Anche sulla “staffetta” Letta-Renzi, è uscita più di una indiscrezione – subito messa a tacere dalla stampa. Esemplari sono le intercettazioni che hanno visto coinvolti Renzi e il generale della guardia di finanza Adinolfi, in cui si dice che «bisogna passare» da Giulio, il figlio di Napolitano, «per arrivare» al Colle.
Sono scenari – che si aggiungono alla storia rimasta irrisolta del coinvolgimento di Napolitano nella “trattativa” Stato-Mafia – evidentemente inquietanti. Ma, al di là di essi, è la stessa attività pubblica di Napolitano a condannarlo: le continue interferenze sull’attività di Governo e Parlamento a partire dal 2011 con la formazione illegittima di “Governi del Presidente”, la predisposizione del programma di stravolgimento della Costituzione da lui imposto, per soddisfare le richieste dell’Unione sovietica, pardon europea, basterebbero a mostrare come il Presidente della Repubblica, abbia assunto un ruolo che la nostra Costituzione non gli attribuisce.

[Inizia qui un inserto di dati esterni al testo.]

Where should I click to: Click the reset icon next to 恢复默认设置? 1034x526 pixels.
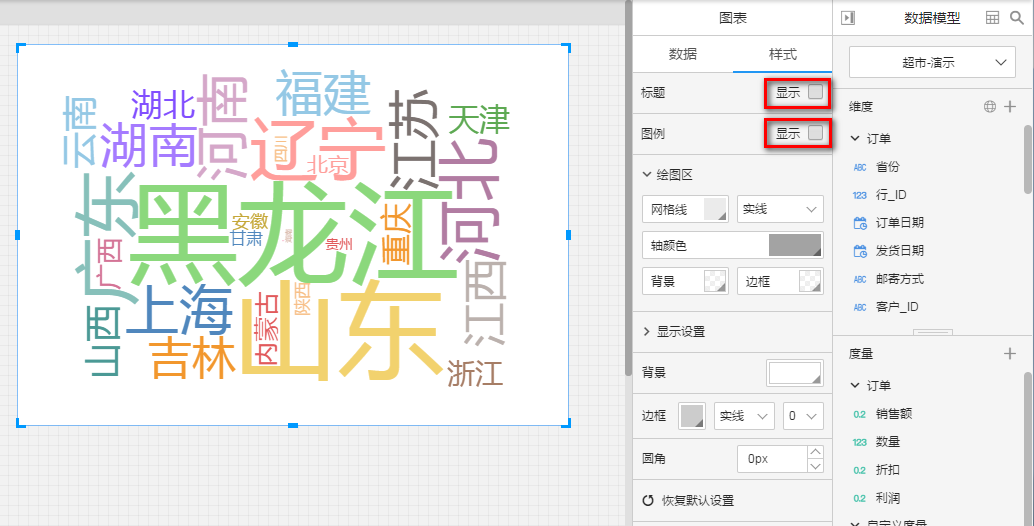(647, 501)
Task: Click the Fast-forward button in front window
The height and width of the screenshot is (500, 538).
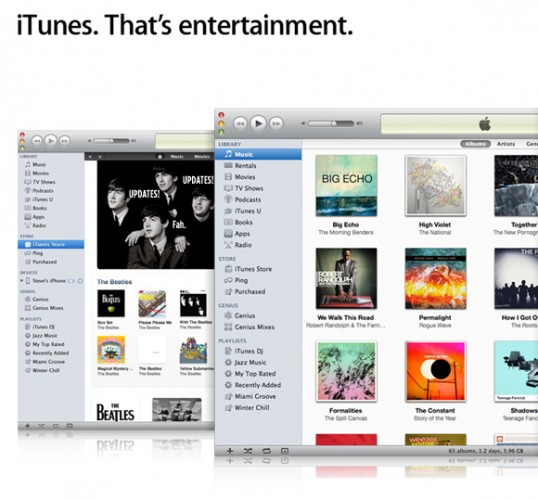Action: coord(276,123)
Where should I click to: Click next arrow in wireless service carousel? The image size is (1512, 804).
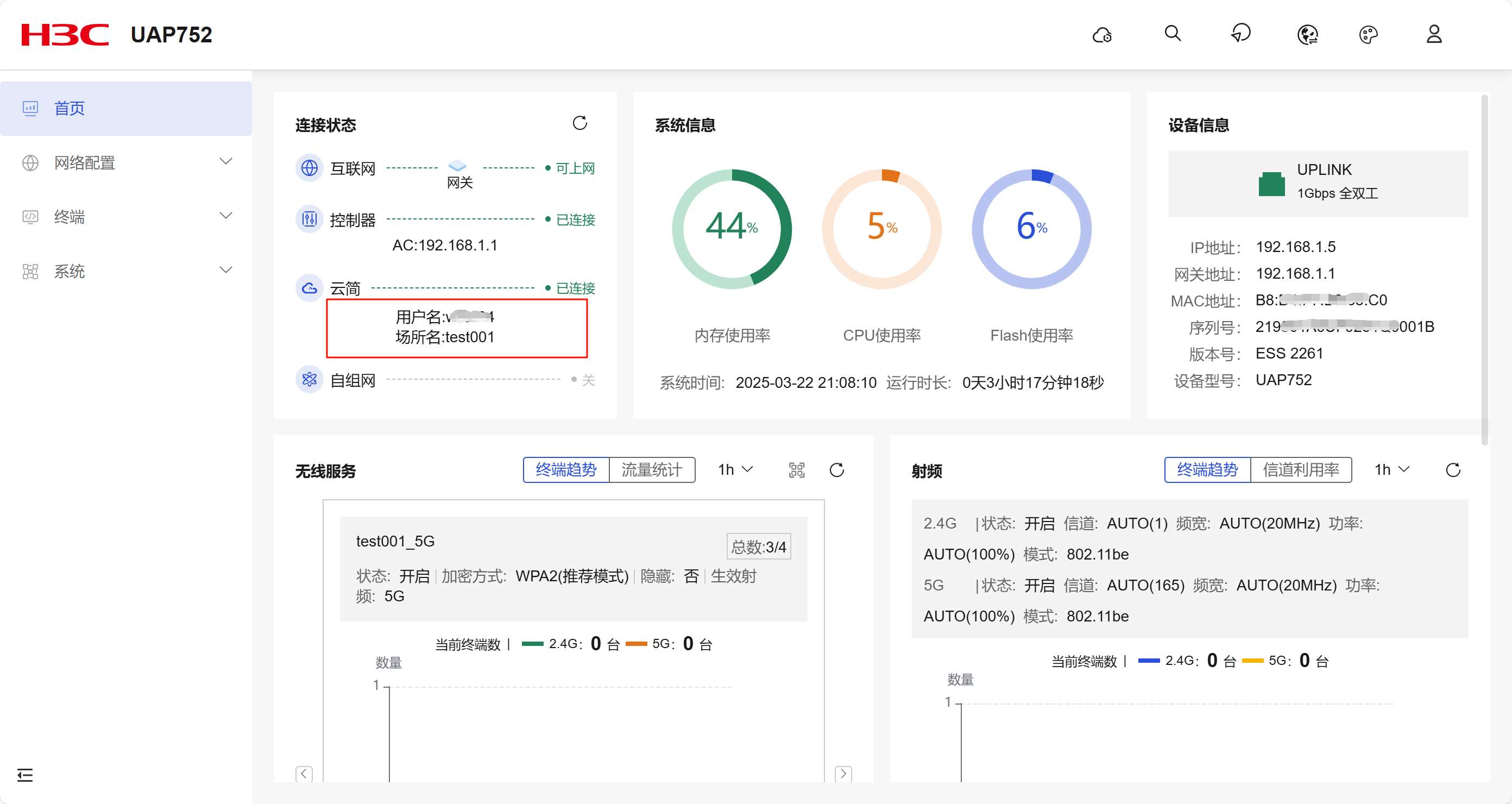point(843,774)
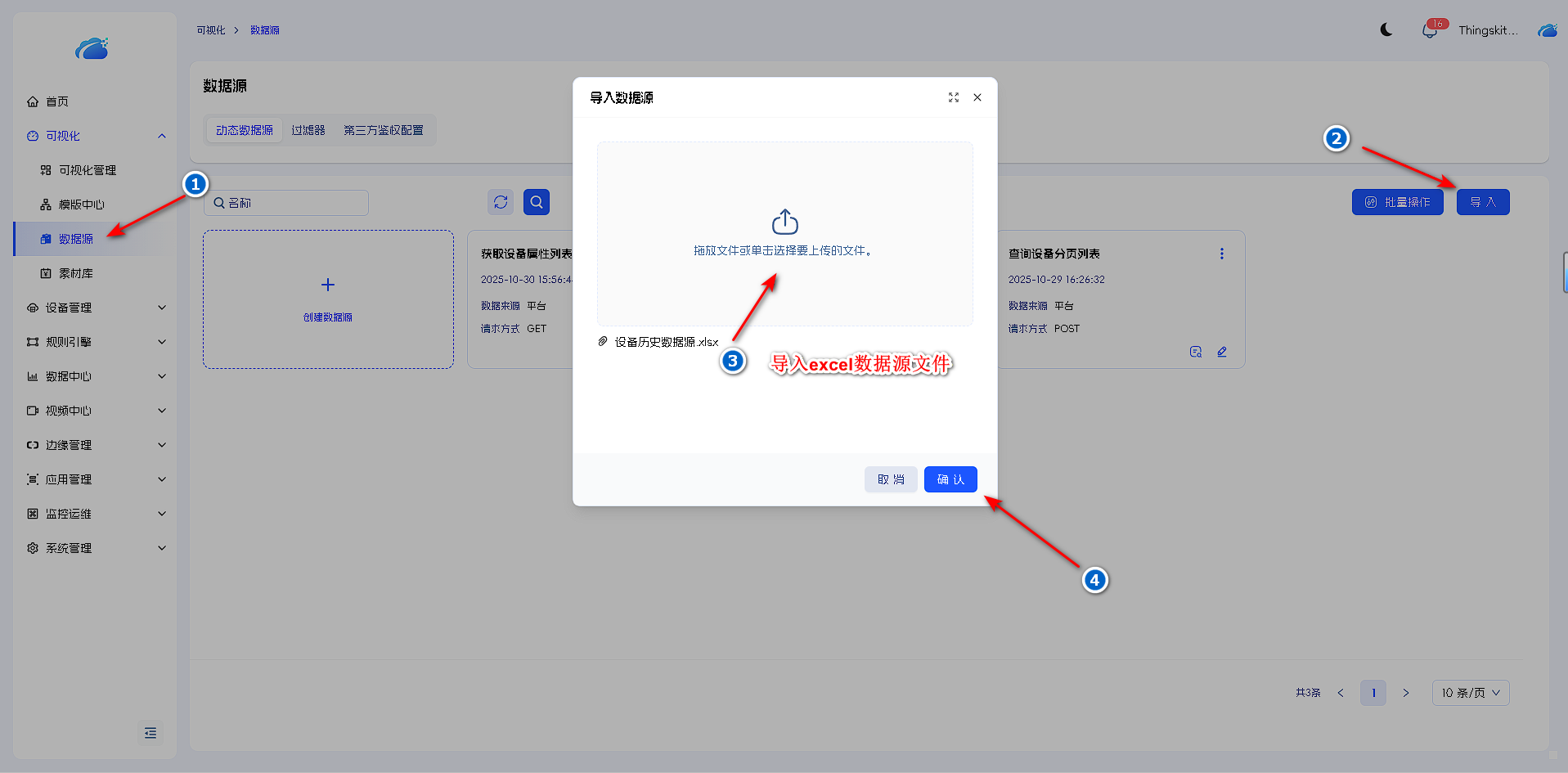Viewport: 1568px width, 773px height.
Task: Toggle dark mode moon icon
Action: (1386, 30)
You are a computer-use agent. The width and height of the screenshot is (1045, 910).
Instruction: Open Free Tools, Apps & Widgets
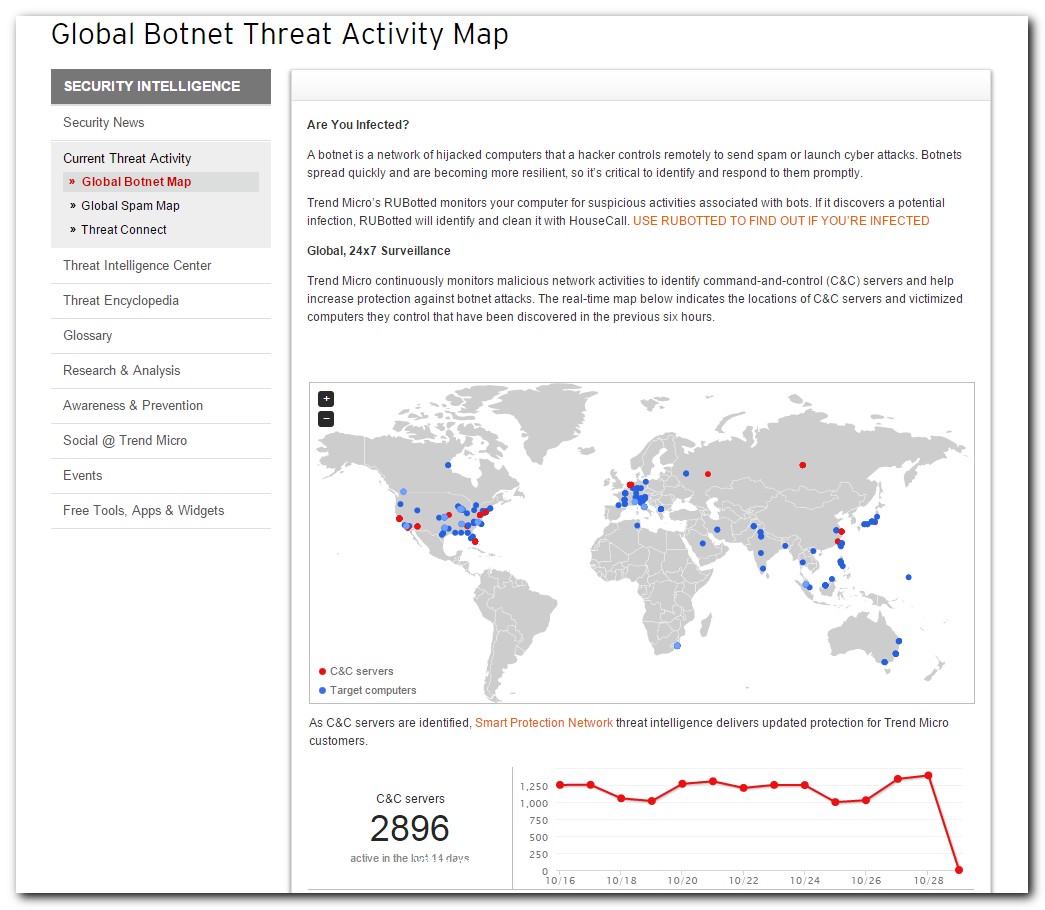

Nessuno è però riuscito a metterlo in stato d’accusa, a parte la farsa tentata dal M5s. Ma quello che più sorprende è che ancora oggi Napolitano continui a tessere la sua trama avvolto nel silenzio e nel mistero delle stanze del potere romano e ogni tanto compaia anche in pubblico per fare capire che è ancora lui il personaggio centrale. Nonostante sia Presidente (emerito) della Repubblica, egli continua di fatto a svolgere lo stesso ruolo golpista di prima: così come abbiamo due Papi, abbiamo anche due Capi dello Stato – uno per la forma, l’altro per il contenuto. E siamo certi che sta già escogitando qualcosa in vista del prossimo referendum che il vecchio comunista prima di tirare le cuoia (neanche lui ahimè è immortale) deve assolutamente vincere. Ma per vincere dovrà darsi da fare: Renzi può pure ignorare i rottamati del suo partito, cadaveri che ancora camminano, ma non potrà ignorare l’ordine di Napolitano: trasformare l’Italicum nel senso indicato a suo tempo dalla “Commissione dei saggi” da lui istituita (premio alla lista e soprattutto niente ballottaggio), per evitare che tutto il lavoro fatto finora finisca nel nulla, con il rischio persino di portare il M5s dopo Roma al governo dell’intero Paese. L’estate è appena cominciata e siamo certi che il “grande Inquisitore” è già all’opera per vincere la nuova sfida, magari aiutato dalla Consulta che potrebbe ad ottobre bocciare il premio di maggioranza e così riaprire i giochi proprio nel senso indicato dalla “Commissione dei saggi” di Napolitano.
Nessun tribunale purtroppo lo giudicherà per tutto quello che ha tramato e sta tramando, per aver tentato di distruggere l’ordine democratico nel nostro Paese, come invece è avvenuto in questi giorni in Germania con l’ultimo nazista sotto processo, Hubert Zafke, 95 anni, ex infermiere nazista di Auschwitz. No, l’ultimo comunista, vada come vada l’ultima sfida, potrà concludere i giorni che ancora gli restano da vivere nelle stanze del potere in cui è nato e da cui non è mai uscito. Ma il tribunale della storia lo ha già condannato: alle pene dell’inferno.